**TASK BRIEF**.
In full and without change, return each entry.
____
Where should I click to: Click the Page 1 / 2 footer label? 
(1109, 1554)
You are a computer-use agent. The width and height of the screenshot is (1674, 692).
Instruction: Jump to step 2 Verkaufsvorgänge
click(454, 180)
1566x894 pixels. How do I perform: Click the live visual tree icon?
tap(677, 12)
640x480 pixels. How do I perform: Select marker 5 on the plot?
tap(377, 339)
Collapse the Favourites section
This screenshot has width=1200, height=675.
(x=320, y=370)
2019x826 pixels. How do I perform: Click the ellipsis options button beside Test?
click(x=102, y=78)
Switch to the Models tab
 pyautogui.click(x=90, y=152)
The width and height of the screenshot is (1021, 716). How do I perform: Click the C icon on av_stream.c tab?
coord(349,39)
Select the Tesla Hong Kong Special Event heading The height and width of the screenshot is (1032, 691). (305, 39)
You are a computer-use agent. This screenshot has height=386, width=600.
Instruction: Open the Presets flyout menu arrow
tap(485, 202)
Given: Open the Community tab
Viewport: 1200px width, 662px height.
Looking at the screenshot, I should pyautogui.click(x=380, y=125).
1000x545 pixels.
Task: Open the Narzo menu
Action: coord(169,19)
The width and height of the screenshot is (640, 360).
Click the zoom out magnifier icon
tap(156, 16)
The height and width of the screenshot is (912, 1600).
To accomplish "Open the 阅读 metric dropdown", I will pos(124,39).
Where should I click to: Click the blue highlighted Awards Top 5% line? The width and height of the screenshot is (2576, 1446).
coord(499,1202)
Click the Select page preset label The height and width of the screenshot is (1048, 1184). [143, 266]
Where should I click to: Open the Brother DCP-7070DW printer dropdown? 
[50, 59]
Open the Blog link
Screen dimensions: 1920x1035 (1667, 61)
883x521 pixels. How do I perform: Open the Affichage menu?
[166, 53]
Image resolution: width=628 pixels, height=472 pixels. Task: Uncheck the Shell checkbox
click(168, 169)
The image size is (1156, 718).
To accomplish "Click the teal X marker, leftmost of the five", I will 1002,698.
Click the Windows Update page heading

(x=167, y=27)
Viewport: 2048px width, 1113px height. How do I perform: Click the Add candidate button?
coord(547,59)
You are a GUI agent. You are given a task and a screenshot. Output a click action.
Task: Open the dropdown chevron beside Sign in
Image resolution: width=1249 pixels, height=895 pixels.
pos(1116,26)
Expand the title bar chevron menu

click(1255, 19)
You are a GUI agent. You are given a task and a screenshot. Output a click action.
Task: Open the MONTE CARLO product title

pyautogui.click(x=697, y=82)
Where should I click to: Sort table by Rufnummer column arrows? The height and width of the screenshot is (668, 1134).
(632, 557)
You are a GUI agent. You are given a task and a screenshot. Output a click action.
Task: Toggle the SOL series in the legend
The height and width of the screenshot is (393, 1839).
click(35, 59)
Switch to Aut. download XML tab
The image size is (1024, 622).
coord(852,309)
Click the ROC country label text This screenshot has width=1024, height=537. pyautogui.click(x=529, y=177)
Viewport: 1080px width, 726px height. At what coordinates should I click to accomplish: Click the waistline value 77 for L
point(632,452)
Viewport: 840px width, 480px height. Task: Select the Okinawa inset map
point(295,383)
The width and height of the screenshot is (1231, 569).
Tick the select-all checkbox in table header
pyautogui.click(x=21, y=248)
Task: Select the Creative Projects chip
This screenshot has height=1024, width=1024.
____
**SOLUTION BELOW**.
Where should I click to: Click the Page 1 / 2 footer label? 
(1109, 1554)
You are a computer-use agent. The width and height of the screenshot is (1674, 692).
Instruction: Jump to step 2 Verkaufsvorgänge
click(454, 180)
1566x894 pixels. How do I perform: Click the live visual tree icon?
tap(677, 12)
640x480 pixels. How do I perform: Select marker 5 on the plot?
tap(377, 339)
Collapse the Favourites section
This screenshot has width=1200, height=675.
(x=320, y=370)
2019x826 pixels. How do I perform: Click the ellipsis options button beside Test?
click(x=102, y=78)
Switch to the Models tab
 pyautogui.click(x=90, y=152)
The width and height of the screenshot is (1021, 716). How do I perform: Click the C icon on av_stream.c tab?
coord(349,39)
Select the Tesla Hong Kong Special Event heading The height and width of the screenshot is (1032, 691). (305, 39)
You are a computer-use agent. This screenshot has height=386, width=600.
Instruction: Open the Presets flyout menu arrow
tap(485, 202)
Given: Open the Community tab
Viewport: 1200px width, 662px height.
Looking at the screenshot, I should pyautogui.click(x=380, y=125).
1000x545 pixels.
Task: Open the Narzo menu
Action: coord(169,19)
The width and height of the screenshot is (640, 360).
Click the zoom out magnifier icon
tap(156, 16)
The height and width of the screenshot is (912, 1600).
To accomplish "Open the 阅读 metric dropdown", I will pos(124,39).
Where should I click to: Click the blue highlighted Awards Top 5% line? The width and height of the screenshot is (2576, 1446).
coord(499,1202)
Click the Select page preset label The height and width of the screenshot is (1048, 1184). [143, 266]
Where should I click to: Open the Brother DCP-7070DW printer dropdown? 
[50, 59]
Open the Blog link
Screen dimensions: 1920x1035 (1667, 61)
883x521 pixels. How do I perform: Open the Affichage menu?
[166, 53]
Image resolution: width=628 pixels, height=472 pixels. Task: Uncheck the Shell checkbox
click(168, 169)
The image size is (1156, 718).
To accomplish "Click the teal X marker, leftmost of the five", I will 1002,698.
Click the Windows Update page heading

(x=167, y=27)
Viewport: 2048px width, 1113px height. How do I perform: Click the Add candidate button?
coord(547,59)
You are a GUI agent. You are given a task and a screenshot. Output a click action.
Task: Open the dropdown chevron beside Sign in
Image resolution: width=1249 pixels, height=895 pixels.
pos(1116,26)
Expand the title bar chevron menu

click(1255, 19)
You are a GUI agent. You are given a task and a screenshot. Output a click action.
Task: Open the MONTE CARLO product title

pyautogui.click(x=697, y=82)
Where should I click to: Sort table by Rufnummer column arrows? The height and width of the screenshot is (668, 1134).
(632, 557)
You are a GUI agent. You are given a task and a screenshot. Output a click action.
Task: Toggle the SOL series in the legend
The height and width of the screenshot is (393, 1839).
click(35, 59)
Switch to Aut. download XML tab
The image size is (1024, 622).
coord(852,309)
Click the ROC country label text This screenshot has width=1024, height=537. pyautogui.click(x=529, y=177)
Viewport: 1080px width, 726px height. At what coordinates should I click to accomplish: Click the waistline value 77 for L
point(632,452)
Viewport: 840px width, 480px height. Task: Select the Okinawa inset map
point(295,383)
The width and height of the screenshot is (1231, 569).
Tick the select-all checkbox in table header
pyautogui.click(x=21, y=248)
Task: Select the Creative Projects chip
This screenshot has height=1024, width=1024.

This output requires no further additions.